I have worked inside organizations where some of the most elegant operational solutions came from people no one would have called a high-potential. They built tools that standardized outputs across entire departments. They created workarounds that turned a 20-minute process into a 3-minute one. Nobody asked them to. Nobody identified them in a Hi-Po program. They just knew the work and found a better way. When only some people get the tool, you only get some of the ideas. The rest stay locked inside people the organization decided not to ask.
The argument for selective training makes more sense for specialized tools — a CRM platform, a financial system, a project management suite. AI is not that. AI is infrastructure — the same way the telephone was infrastructure, the same way email is infrastructure. It doesn't belong to a department. It doesn't respect a job title. Deciding which employees need to understand it is like deciding which employees need to understand email.

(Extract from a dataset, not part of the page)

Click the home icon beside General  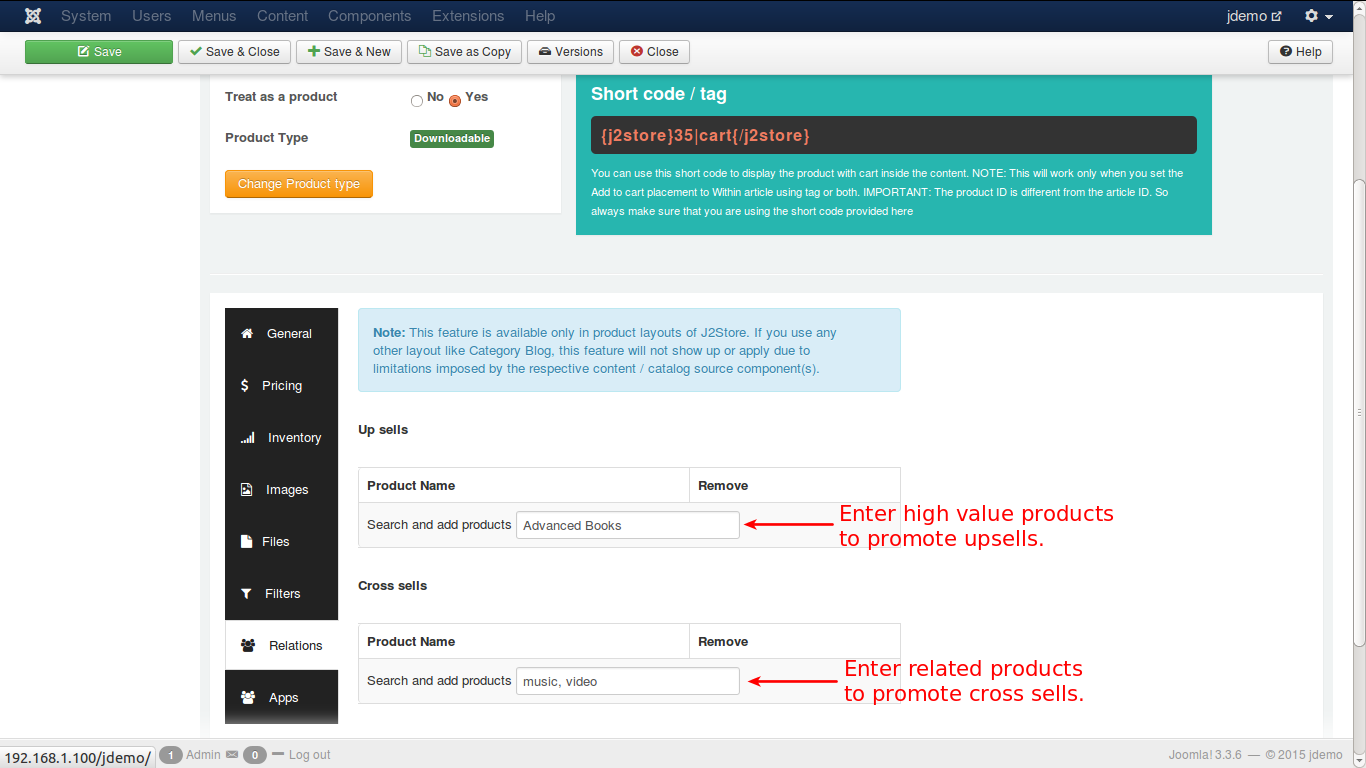[247, 334]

There is also a risk that extends well beyond the workplace. When people use AI without understanding what it actually is — that it generates based on pattern matching, not retrieval of verified facts, that it hallucinates with complete confidence, that it reflects the biases baked into its training data — bad information doesn't stay at the desk. It travels home. It travels through social networks. It reaches people outside the workplace who still consume and share information through smartphones and social networks.
The first place most people will encounter AI in a structured, intentional way is at work. And when they go home and talk to their families — their parents, their kids, their grandparents — they carry what they learned with them. That's why I loved using cybersecurity content designed for the whole household. One program trained employees on phishing and social engineering. But the same content had activities for kids who didn't even have a phone yet, guidance for seniors about password safety, simple checks for grandparents who forward everything in their inbox. Many cybersecurity programs now treat household behavior as part of the threat surface, recognizing that the risk lives in living rooms as much as in boardrooms. AI literacy works the same way.

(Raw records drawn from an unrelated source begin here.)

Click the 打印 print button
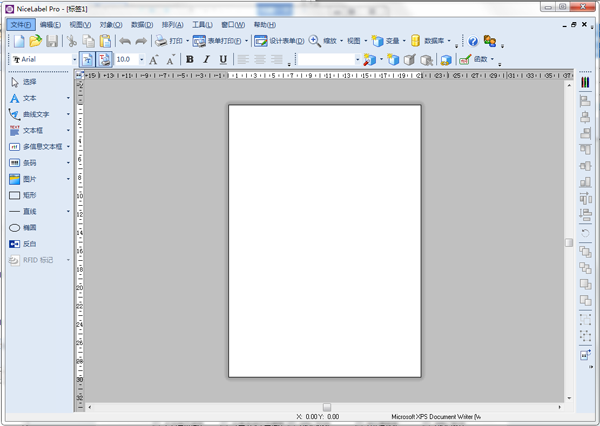600x426 pixels. pyautogui.click(x=171, y=41)
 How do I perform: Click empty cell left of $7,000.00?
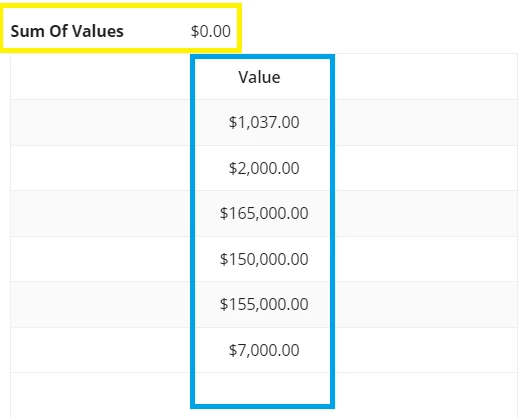(x=100, y=350)
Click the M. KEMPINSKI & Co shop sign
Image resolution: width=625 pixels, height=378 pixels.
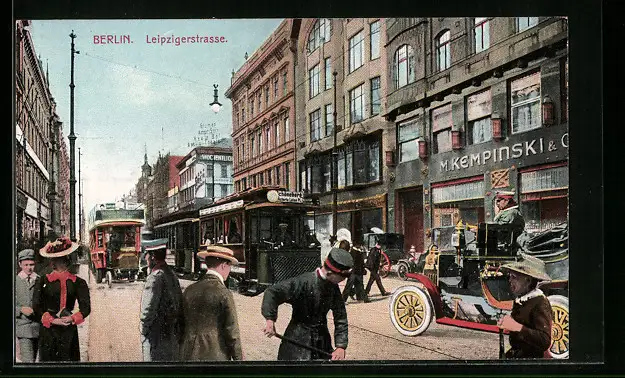pyautogui.click(x=503, y=154)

"Bernie Madoff's fraud didn't stay in the boardroom — it flowed through social networks to individuals, families, and charities who heard about steady returns and trusted the narrative. Misinformation from confidently misused AI spreads the same way — through social ties and trusted channels — which makes it a citizenship problem as much as a workforce-productivity problem."
— Supported by UT Dallas affinity-fraud research (15) and Harvard Misinformation Review plus NPR/Reuters reporting on AI misinformation (12–13).This is not a doomsday argument. It is not a conspiracy. It is the same logic that made us decide everyone needs to understand how email works, how to recognize a suspicious link, how not to give their password to someone who sounds official on the phone. AI is that foundational now. The question isn't whether people will encounter it. They already are. The question is whether they'll encounter it with enough understanding to know what they're dealing with.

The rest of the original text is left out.